GIVEN INSTRUCTION
Can you recast each line of the data below as a row in a Markdown table with the columns "No." and "Text", skipping blank lines and leaving out the pictures?

ENTRIES PROVIDED
>> begin

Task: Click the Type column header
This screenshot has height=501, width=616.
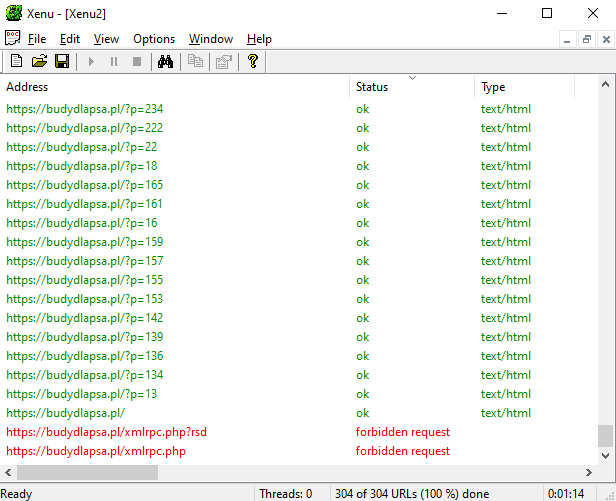Action: 524,87
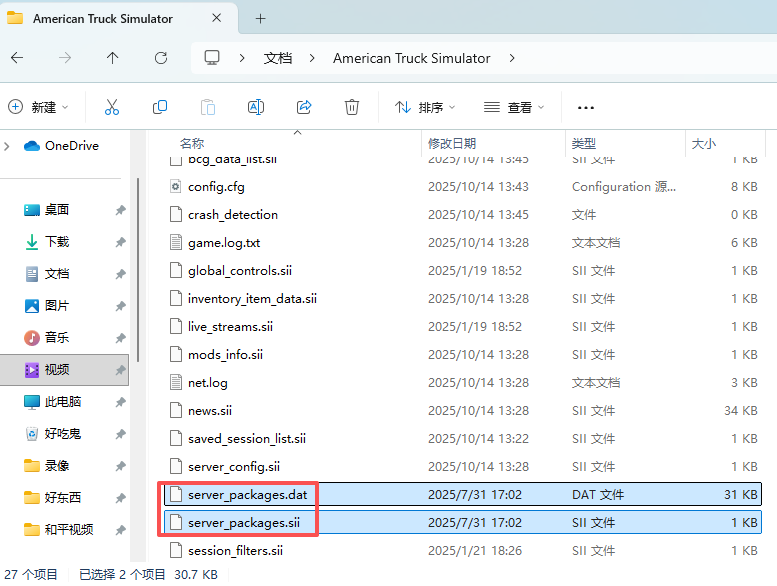Sort by 修改日期 column header
This screenshot has width=777, height=586.
click(452, 144)
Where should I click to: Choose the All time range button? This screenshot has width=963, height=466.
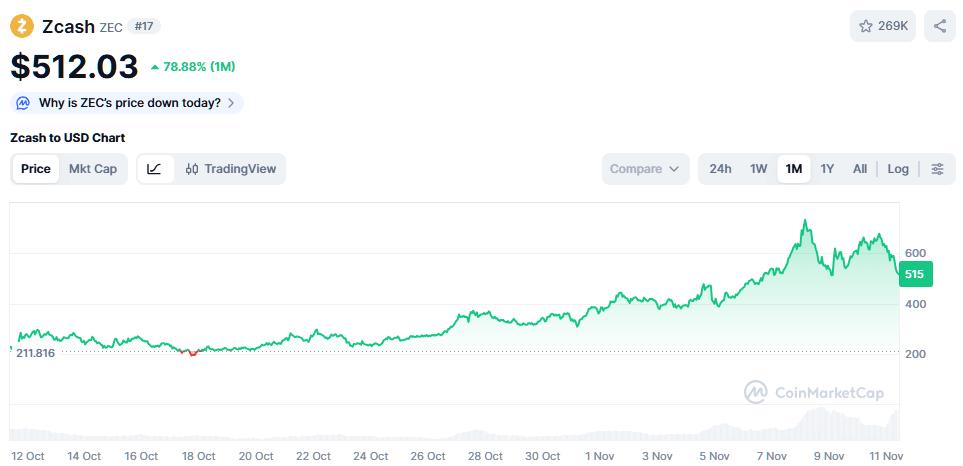[x=859, y=169]
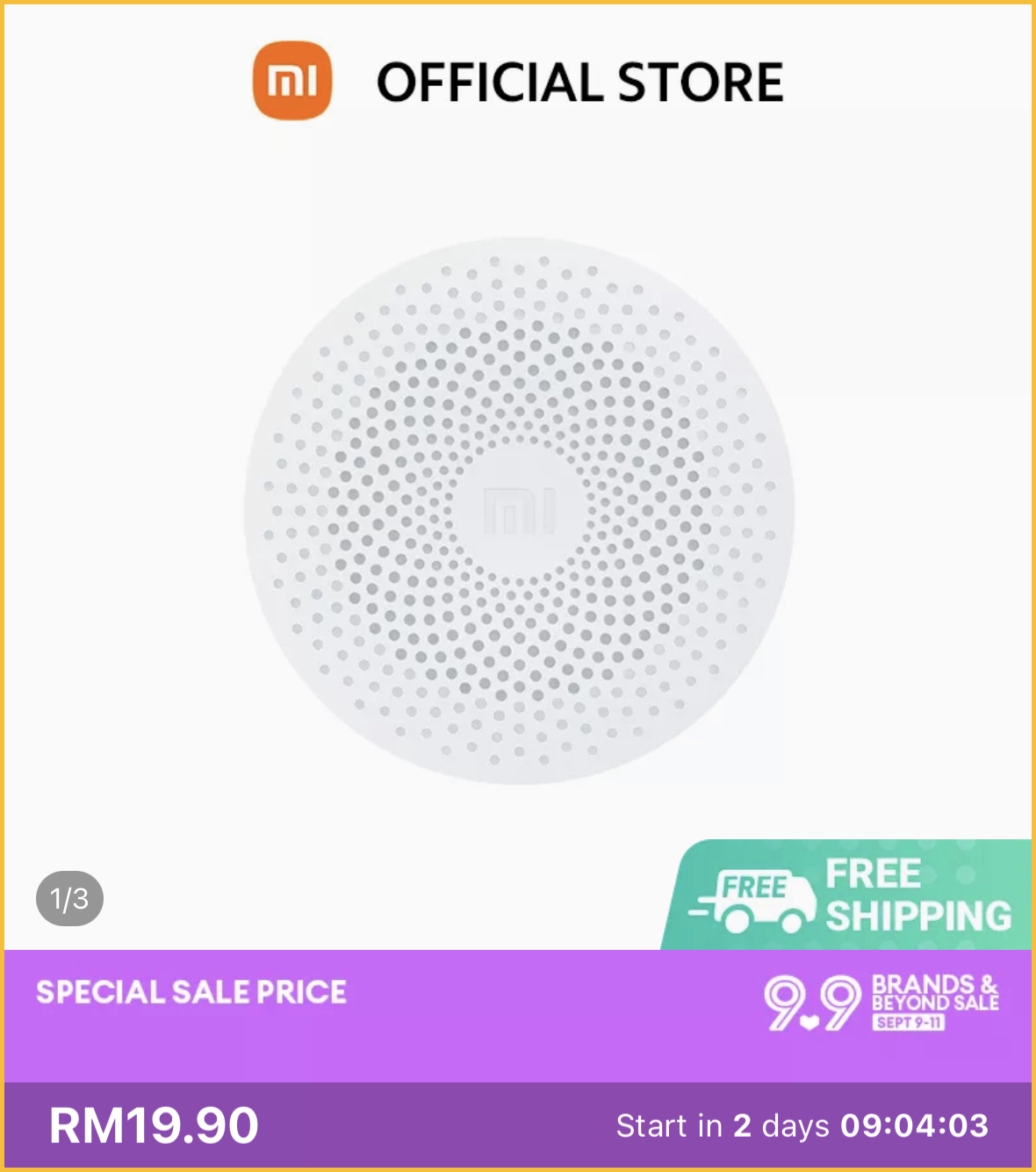Click the word STORE in the header
This screenshot has width=1036, height=1172.
coord(701,83)
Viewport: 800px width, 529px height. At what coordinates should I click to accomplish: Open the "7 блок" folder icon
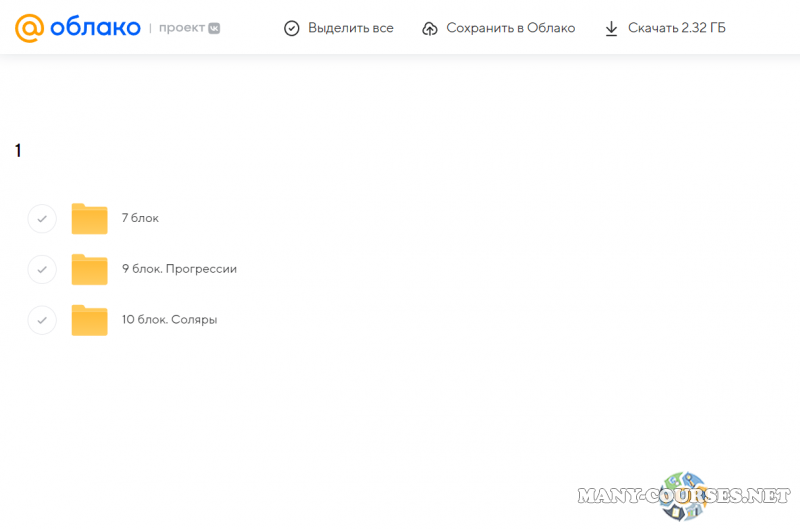(x=89, y=218)
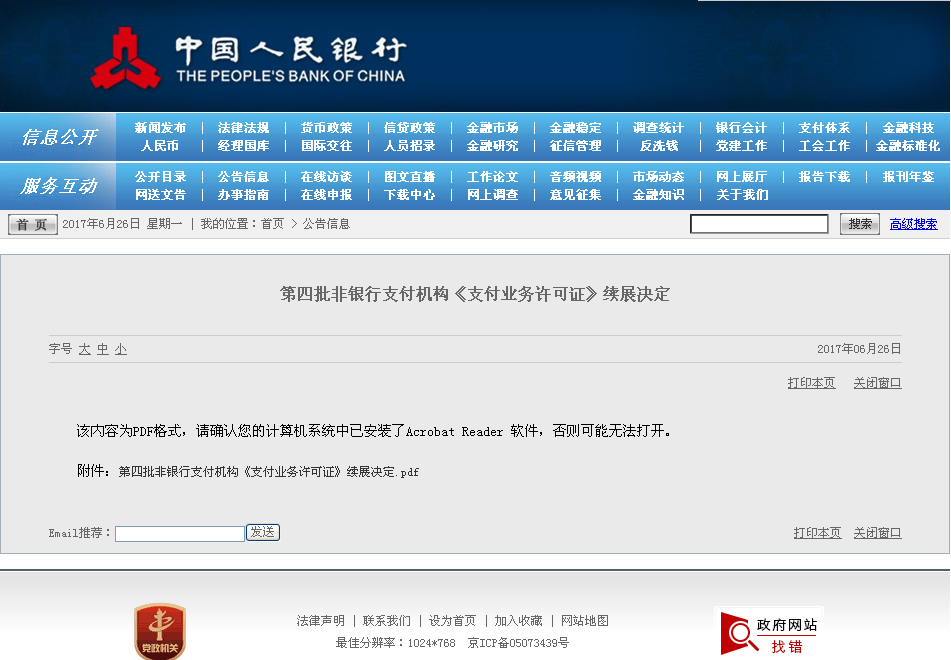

>> end

FULL ANSWER
| No. | Text |
|---|---|
| 1 | Task: Click the Type column header |
| 2 | This screenshot has height=501, width=616. |
| 3 | Action: 524,87 |
| 4 | Sort by 修改日期 column header |
| 5 | This screenshot has width=777, height=586. |
| 6 | click(452, 144) |
| 7 | Where should I click to: Choose the All time range button? This screenshot has width=963, height=466. |
| 8 | [x=859, y=169] |
| 9 | Click the word STORE in the header |
| 10 | This screenshot has width=1036, height=1172. |
| 11 | coord(701,83) |
| 12 | Viewport: 800px width, 529px height. At what coordinates should I click to accomplish: Open the "7 блок" folder icon |
| 13 | (x=89, y=218) |